Media 2.0 continued – relevance & automation

In continuing on the theme of being able to parse and digest the current wave and coming tsunami of microchunked content from my previous post, I would like to offer a potential idea for a service offering in this area up for debate. Since the blogosphere is full of customers of this type of service – and I’m sure many of you are still choking on all of the content being sent or pulled your way – I’m thinking of this as a sort of focus group.

Brad Feld posted on this topic after seeing hundreds of redundant postings that largely said the same thing about the “Yahoo /” deal. For me, this may be the straw that breaks the camel’s back. I’ve been seeing this problem among the feeds that I read for some time now, but this deal was over the top in terms of redundancy.

One of Brad’s readers questioned whether there are built-in reasons for this in the current blog-search market. That is, bloggers are hooked on Technorati / Google for relevance, and get it by posting about and linking to the hot stories, regardless of how many times it is told. The problem is, by analogy, if I’m subscribing to every small town newspaper from across the country, I’m not going to look at the World/National section in every one.
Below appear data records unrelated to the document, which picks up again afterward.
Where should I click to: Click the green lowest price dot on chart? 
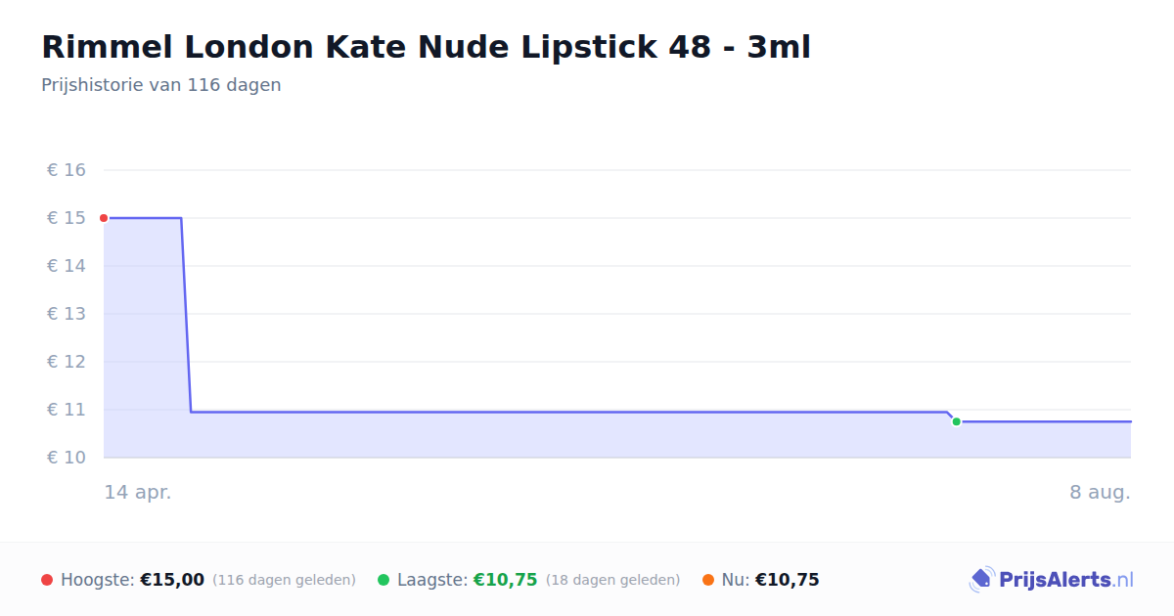coord(956,421)
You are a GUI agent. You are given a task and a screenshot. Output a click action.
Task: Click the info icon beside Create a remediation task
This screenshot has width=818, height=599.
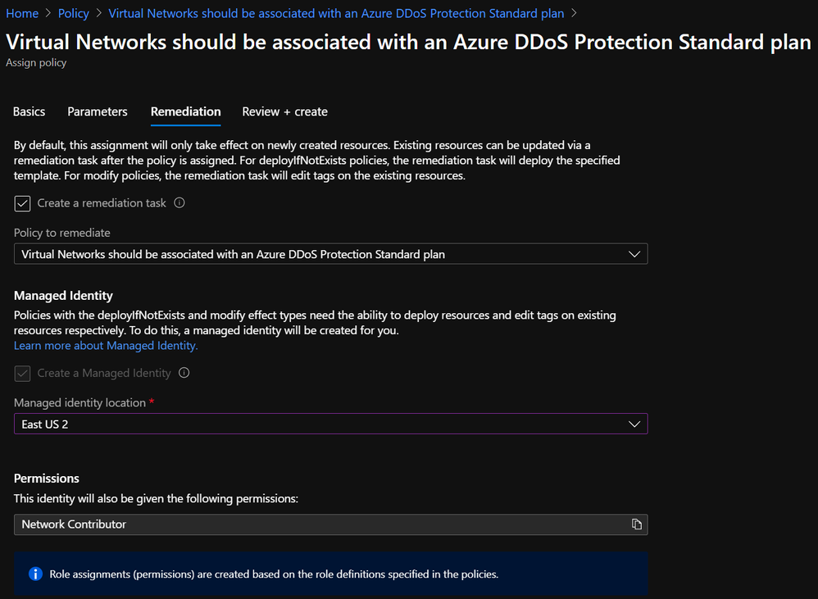coord(180,203)
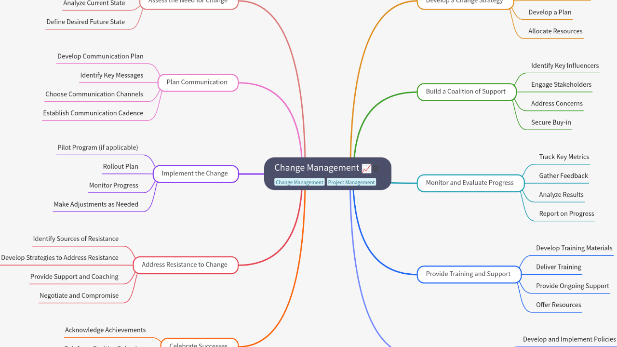Click the gear icon beside Change Management title

pos(376,169)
I’ll read the WSJ or NY Times or equivalent for that, and read only the local news for relevant stories in any particular paper.

There is a larger issue here – is finding the best blogs or best individual posts a search-driven process? When I think of the Web, I think of it as a vast body of information and services that are available to me. Search is an appropriate metaphor, because I generally know what I want and I just need to parse the available options for what it is that I’m looking for. The search method works for this … and using links as a proxy for relevance seems to be a good algorithm.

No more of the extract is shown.